[Trecho do documento]

┌────────

Promessa, educação como prioridade
Eduardo Leite promete educação como prioridade nos próximos 4 anos: veja o que ele fez e quais são seus planos para o futuro
Infraestrutura das escolas, expansão do turno integral e melhoria em matemática e português são principais obstáculos na educação pública gaúcha
13/11/2022 - MARCEL HARTMANN
Após priorizar o ajuste das contas públicas no primeiro mandato, Eduardo Leite (PSDB) voltará a governar o Rio Grande do Sul em 1º de janeiro de 2023 com a promessa de tratar a educação como preocupação número um. O tucano pretende recolocar o ensino gaúcho entre os melhores do país. A realidade das escolas e os resultados de diferentes avaliações mostram que o futuro governador terá imenso desafio nos próximos quatro anos.
Entre os grandes problemas a serem resolvidos, segundo especialistas, estão a qualidade longe do ideal do ensino público, a infraestrutura precária de centenas de escolas, o reduzido número de alunos do Ensino Médio em turno integral, o abandono escolar, a baixa valorização do Magistério e o consequente apagão de professores.

└────────

[Dados fornecidos]

┌────────

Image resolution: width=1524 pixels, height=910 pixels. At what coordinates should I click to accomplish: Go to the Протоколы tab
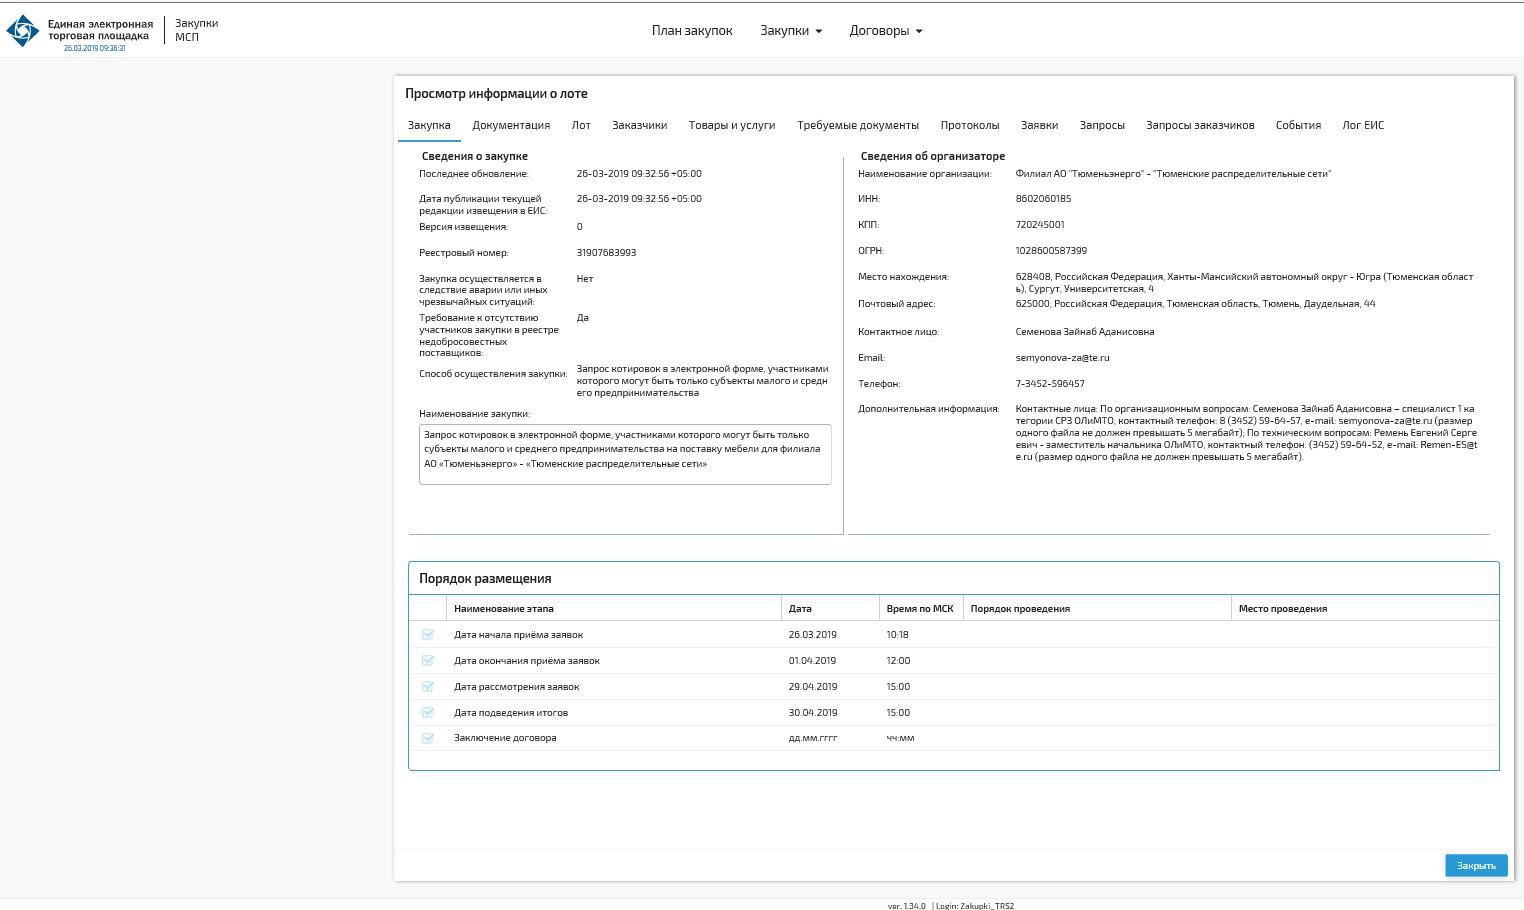969,126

└────────

Copie, sem mudar nada, a passagem da reportagem sobre a educação gaúcha que começa nas palavras "Promessa, educação como" e vai até "próximos quatro anos.", inclusive.

Promessa, educação como prioridade
Eduardo Leite promete educação como prioridade nos próximos 4 anos: veja o que ele fez e quais são seus planos para o futuro
Infraestrutura das escolas, expansão do turno integral e melhoria em matemática e português são principais obstáculos na educação pública gaúcha
13/11/2022 - MARCEL HARTMANN
Após priorizar o ajuste das contas públicas no primeiro mandato, Eduardo Leite (PSDB) voltará a governar o Rio Grande do Sul em 1º de janeiro de 2023 com a promessa de tratar a educação como preocupação número um. O tucano pretende recolocar o ensino gaúcho entre os melhores do país. A realidade das escolas e os resultados de diferentes avaliações mostram que o futuro governador terá imenso desafio nos próximos quatro anos.